Deuxième volet du procès : les crimes commis à Mataba, la ville natale de l’accusé, dans la préfecture de Ruhengeri. Neretse s’y rend le 16 avril. Selon l’acte d’accusation, il y dirige une milice Interahamwe formée de gardiens de l’école ACEDI-Mataba (association pour la Culture, l’Éducation et le Développement intégré) qu’il a fondée en 1989. Cette milice aurait perpétré de nombreuses tueries dans cette région, dont les meurtres de Joseph Mpendwanzi, un Hutu de l’opposition dont les deux enfants sont partie-civile au procès, et d’Anastase Nzamwita, ancien employé à l’OCIR-café tué par des Interahamwe dont un serait venu de l’école ACEDI-Mataba, selon un témoin au procès. Nzamwita a été frappé à mort et jeté dans la rivière Nyabarongo.
« Quand je suis arrivé à Mataba, la région ne comptait pas beaucoup de Tutsis. Les tueries étaient presque terminées. Tous ceux qui devaient être tués l’ont été, m’avait-on dit. Je n’ai pas été témoin d’une tuerie à Mataba », raconte à la cour Neretse. Qui précise un peu plus tard qu’il a toutefois vu « des gens en poursuivre d’autres » sur la colline. Il explique qu’il a engagé du personnel supplémentaire pour veiller à la sécurité de l’école ACEDI-Mataba à la suite d’une agression d’élèves Tutsis par des élèves Hutus extrémistes, en 1993. Ces nouveaux gardiens, des jeunes hommes de la région, n’ont pas formé une milice Interahamwe, assure-t-il, contestant les témoignages affirmant que cette milice était logée à l’école, et qu’il l’entretenait.
« Pour quelle raison de nombreux témoins mentiraient ? », le bouscule la présidente.
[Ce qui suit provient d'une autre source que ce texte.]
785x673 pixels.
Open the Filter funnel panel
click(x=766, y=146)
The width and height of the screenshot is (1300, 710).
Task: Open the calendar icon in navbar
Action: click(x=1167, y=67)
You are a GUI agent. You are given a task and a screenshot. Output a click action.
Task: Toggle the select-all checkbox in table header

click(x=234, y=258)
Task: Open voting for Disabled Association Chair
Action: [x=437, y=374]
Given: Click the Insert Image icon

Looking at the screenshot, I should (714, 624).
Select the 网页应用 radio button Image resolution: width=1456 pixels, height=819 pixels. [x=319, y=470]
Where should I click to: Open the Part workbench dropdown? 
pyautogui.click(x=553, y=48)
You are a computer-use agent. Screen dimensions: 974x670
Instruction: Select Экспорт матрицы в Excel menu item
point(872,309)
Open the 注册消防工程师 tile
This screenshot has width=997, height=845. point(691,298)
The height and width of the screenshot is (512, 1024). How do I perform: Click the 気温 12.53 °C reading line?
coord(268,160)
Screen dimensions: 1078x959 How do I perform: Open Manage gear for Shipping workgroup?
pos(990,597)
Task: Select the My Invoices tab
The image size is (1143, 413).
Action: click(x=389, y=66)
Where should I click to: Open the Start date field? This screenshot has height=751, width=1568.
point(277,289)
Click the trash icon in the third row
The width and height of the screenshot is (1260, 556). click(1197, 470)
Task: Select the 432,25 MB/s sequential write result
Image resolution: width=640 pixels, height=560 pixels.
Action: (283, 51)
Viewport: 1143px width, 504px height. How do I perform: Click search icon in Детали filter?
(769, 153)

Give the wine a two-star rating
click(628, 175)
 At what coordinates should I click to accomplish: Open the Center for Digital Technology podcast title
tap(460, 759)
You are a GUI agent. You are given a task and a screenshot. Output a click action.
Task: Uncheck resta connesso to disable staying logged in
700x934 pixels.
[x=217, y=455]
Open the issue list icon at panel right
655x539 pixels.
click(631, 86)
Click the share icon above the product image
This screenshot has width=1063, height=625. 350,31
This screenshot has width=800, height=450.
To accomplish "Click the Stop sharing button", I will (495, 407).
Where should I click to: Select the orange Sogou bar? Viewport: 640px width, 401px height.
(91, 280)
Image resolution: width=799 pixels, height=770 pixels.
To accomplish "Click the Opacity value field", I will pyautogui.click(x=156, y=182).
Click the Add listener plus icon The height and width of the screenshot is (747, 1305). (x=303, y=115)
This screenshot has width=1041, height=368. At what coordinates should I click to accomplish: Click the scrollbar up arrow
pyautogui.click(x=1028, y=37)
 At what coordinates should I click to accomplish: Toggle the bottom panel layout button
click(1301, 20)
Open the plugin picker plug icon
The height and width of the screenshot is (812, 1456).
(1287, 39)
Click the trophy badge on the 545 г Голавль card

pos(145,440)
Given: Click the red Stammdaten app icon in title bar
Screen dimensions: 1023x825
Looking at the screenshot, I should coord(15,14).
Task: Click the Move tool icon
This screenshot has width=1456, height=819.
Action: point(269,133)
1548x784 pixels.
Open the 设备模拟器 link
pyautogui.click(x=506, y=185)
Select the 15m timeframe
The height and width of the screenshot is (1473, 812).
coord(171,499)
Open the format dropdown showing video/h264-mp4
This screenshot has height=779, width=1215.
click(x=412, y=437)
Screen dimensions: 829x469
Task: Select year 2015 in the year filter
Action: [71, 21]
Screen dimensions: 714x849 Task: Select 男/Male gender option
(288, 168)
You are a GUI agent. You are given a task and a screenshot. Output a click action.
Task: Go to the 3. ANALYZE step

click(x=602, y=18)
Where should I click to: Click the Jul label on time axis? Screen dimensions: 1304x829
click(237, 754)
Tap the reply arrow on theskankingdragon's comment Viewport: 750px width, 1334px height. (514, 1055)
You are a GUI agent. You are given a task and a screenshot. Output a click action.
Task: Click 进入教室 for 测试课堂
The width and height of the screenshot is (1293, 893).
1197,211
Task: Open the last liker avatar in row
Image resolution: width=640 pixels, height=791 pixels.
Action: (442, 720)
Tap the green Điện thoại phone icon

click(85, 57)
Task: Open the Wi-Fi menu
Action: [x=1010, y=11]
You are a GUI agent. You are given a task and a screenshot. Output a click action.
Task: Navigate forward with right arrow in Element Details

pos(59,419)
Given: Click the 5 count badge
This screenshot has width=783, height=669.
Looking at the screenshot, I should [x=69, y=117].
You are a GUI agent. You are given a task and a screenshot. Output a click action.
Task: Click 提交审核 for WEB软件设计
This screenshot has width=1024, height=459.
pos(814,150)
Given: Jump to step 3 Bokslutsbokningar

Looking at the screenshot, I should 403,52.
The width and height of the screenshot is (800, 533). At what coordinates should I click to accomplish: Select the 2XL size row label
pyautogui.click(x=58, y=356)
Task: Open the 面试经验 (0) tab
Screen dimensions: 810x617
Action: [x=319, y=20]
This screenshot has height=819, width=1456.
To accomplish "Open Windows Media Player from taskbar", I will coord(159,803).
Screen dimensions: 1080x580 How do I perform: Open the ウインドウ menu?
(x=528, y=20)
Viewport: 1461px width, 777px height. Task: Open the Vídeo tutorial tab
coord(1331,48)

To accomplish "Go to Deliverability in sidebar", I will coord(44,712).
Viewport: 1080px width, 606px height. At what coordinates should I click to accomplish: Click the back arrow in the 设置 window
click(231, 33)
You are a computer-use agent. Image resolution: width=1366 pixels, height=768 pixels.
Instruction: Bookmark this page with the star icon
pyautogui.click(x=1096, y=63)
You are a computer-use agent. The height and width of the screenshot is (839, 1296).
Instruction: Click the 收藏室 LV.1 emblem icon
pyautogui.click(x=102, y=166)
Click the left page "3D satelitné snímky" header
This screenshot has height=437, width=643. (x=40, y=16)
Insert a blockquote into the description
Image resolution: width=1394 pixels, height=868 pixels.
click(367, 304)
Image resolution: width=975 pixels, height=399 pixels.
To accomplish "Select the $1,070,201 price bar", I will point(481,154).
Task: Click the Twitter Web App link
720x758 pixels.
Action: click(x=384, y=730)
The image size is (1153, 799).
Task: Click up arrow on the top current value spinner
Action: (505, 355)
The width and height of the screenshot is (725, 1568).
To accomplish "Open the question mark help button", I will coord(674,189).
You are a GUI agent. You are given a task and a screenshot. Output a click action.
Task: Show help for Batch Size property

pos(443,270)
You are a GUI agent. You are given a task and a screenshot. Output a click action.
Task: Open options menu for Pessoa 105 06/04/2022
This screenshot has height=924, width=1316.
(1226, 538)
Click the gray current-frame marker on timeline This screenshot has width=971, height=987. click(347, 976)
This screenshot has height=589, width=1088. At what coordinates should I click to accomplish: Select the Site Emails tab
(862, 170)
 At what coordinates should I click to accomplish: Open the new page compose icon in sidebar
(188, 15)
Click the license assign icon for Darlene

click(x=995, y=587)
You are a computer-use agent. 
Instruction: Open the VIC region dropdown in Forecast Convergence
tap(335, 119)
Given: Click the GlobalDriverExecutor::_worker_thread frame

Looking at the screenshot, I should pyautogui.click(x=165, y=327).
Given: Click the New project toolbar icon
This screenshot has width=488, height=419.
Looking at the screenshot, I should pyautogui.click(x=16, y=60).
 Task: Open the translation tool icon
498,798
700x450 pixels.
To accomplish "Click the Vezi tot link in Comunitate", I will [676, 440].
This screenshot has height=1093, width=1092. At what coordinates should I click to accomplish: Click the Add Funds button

Neretse se dit « étonné » de leurs déclarations. Mais il a une explication. « Certains professeurs de l’école n’ont pas toléré que je fasse venir des gardiens. Des professeurs qui ont participé aux troubles de 1993. Ils avaient alors reçu un blâme. ACEDI-Mataba est une des rares écoles du pays où il n’y a pas eu de morts. Parce qu’il y avait ces gardiens. Comment les gardiens pouvaient abandonner des élèves pour aller dans les collines ? Ce n’est pas possible », dit-il, en ajoutant : « Si je n’étais pas arrivé à Mataba, il y aurait eu des dizaines de morts. » Du reste, selon Neretse des témoins se trompent : certains meurtriers qu’ils citent n’ont jamais été des gardiens de l’école ACEDI-Mataba.
Le procès s’est poursuivi avec l’audition de témoins dits « de contexte », puis des enquêteurs et juges d'instruction. Vendredi, des proches des victimes et deux rescapés doivent venir témoigner de la fusillade du 9 avril, dans le quartier Nyamirambo.